Sorry, the information in my example is not clear. I will describe my
example more detail like this :
1. PGMA called by CL program 
   OVRDBF FILE(FILEA) TOFILE(*LIBL/FILEA) MBR(*FIRST) SHARE(*NO) 
   OPNDBF FILE(FILEA) OPTION(*ALL) TYPE(*PERM) 
   CALL   PGM(*LIBL/PGMA)

2. PGMB and PGMC used same file and read FILEA by key for different 
purpose,
like a function that return a value.
   In PGMB & PGMC not only read FILEA, but access some files and perform
something like calculation or another process.
 
Basicly, we can put procedure in PGMB and PGMC into PGMA. But if we do 
this,
then PGMA will be a big program and difficult to maintained.

Is the statement overriding file with share option equal 'NO' cause the
process to be slowly ? Because in my understanding, if share option = NO,
then for every program that open that file will be create new buffer.
For your information, we have about 200.000 record in FILEA.

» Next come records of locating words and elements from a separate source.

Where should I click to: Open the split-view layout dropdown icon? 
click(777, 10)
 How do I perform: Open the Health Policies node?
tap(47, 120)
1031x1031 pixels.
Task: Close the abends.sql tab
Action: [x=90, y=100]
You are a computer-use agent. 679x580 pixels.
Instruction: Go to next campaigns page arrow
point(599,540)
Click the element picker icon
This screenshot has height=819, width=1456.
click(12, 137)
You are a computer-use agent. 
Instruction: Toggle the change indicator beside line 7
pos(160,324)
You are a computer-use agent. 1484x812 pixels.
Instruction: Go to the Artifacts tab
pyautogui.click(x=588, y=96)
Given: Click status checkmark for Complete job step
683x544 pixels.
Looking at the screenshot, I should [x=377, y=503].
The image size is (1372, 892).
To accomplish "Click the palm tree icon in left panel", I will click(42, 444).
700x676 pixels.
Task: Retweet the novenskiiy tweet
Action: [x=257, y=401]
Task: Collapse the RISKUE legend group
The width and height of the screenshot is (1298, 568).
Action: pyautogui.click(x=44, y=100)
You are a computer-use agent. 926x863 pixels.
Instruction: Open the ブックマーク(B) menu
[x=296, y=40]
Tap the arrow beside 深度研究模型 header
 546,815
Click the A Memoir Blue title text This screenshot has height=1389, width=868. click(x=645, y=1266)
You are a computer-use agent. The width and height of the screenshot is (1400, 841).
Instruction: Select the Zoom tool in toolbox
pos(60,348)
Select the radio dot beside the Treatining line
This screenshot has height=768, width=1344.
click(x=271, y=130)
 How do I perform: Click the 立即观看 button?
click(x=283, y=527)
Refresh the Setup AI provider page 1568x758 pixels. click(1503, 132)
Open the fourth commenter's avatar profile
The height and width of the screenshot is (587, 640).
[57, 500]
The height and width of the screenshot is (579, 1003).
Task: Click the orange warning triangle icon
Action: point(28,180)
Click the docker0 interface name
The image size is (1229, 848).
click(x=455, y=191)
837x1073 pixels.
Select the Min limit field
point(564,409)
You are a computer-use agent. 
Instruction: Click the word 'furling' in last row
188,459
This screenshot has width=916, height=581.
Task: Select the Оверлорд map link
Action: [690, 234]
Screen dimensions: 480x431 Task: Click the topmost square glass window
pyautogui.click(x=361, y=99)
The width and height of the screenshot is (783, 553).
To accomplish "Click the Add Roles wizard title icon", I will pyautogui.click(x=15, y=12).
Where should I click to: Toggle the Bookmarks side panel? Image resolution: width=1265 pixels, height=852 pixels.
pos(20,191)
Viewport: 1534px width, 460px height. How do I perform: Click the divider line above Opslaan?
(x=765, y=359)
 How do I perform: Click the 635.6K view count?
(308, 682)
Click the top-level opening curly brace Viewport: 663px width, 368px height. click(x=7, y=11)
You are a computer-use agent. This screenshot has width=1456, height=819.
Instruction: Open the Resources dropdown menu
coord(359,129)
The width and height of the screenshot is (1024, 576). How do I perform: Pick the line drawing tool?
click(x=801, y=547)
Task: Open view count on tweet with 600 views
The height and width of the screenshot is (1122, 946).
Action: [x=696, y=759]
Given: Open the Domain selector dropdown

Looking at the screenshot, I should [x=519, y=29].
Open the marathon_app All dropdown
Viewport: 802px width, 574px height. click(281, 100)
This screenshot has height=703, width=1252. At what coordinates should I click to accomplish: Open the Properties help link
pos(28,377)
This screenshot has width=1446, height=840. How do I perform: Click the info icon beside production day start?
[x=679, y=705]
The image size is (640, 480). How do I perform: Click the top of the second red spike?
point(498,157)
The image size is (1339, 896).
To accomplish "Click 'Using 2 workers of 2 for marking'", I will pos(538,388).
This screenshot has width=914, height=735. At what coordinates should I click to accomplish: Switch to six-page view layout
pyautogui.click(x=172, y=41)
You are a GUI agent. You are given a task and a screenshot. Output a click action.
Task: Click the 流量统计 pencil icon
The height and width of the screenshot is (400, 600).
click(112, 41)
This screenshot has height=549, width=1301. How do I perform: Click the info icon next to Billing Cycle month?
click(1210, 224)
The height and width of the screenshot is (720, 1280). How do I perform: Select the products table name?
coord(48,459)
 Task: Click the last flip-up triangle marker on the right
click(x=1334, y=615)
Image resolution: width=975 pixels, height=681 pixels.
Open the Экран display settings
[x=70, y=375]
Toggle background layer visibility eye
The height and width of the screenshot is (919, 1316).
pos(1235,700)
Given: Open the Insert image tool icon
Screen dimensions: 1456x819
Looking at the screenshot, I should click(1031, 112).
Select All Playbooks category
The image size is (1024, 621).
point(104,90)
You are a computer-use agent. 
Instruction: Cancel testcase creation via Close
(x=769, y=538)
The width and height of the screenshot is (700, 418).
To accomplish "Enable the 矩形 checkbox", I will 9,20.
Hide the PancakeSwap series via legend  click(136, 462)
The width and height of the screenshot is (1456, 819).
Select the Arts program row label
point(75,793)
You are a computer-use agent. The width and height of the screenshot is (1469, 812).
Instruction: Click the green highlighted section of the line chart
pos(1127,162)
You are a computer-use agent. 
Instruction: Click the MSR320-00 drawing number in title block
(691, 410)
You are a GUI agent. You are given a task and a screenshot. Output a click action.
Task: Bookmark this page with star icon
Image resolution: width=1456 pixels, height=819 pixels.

Btw, Thank you very much for your advise .

rgds
Agus R


-----Original Message-----
From: cobol400-l-bounces@xxxxxxxxxxxx
[mailto:cobol400-l-bounces@xxxxxxxxxxxx]On Behalf Of
cobol400-l@xxxxxxxxxxxx
Sent: Thursday, April 14, 2005 9:37 PM
To: COBOL Programming on the iSeries/AS400
Subject: R: [COBOL400-L] Read same file


You may try to declare three times the same file in the same program, and
treat it as you like best.
E.g. 
  IDENTIFICATION DIVISION.
       PROGRAM-ID.  UNIQUE.

       SELECT FILEA-SEQ ASSIGN TO DATABASE-FILEA
           FILE STATUS IS STATUS-AS
           ACCESS MODE IS SEQUENTIAL
           ORGANIZATION IS SEQUENTIAL.
 
       SELECT FILEA-DYN ASSIGN TO DATABASE-FILEA
           FILE STATUS IS STATUS-AD
           ACCESS MODE IS DYNAMIC
           ORGANIZATION IS INDEXED
           RECORD KEY IS EXTERNALLY-DESCRIBED-KEY.

       SELECT FILEA-KEY
           ASSIGN TO DATABASE-FILEA
           FILE STATUS IS STATUS-AK
           ACCESS MODE IS DYNAMIC
           ORGANIZATION IS INDEXED
           RECORD KEY IS EXTERNALLY-DESCRIBED-KEY.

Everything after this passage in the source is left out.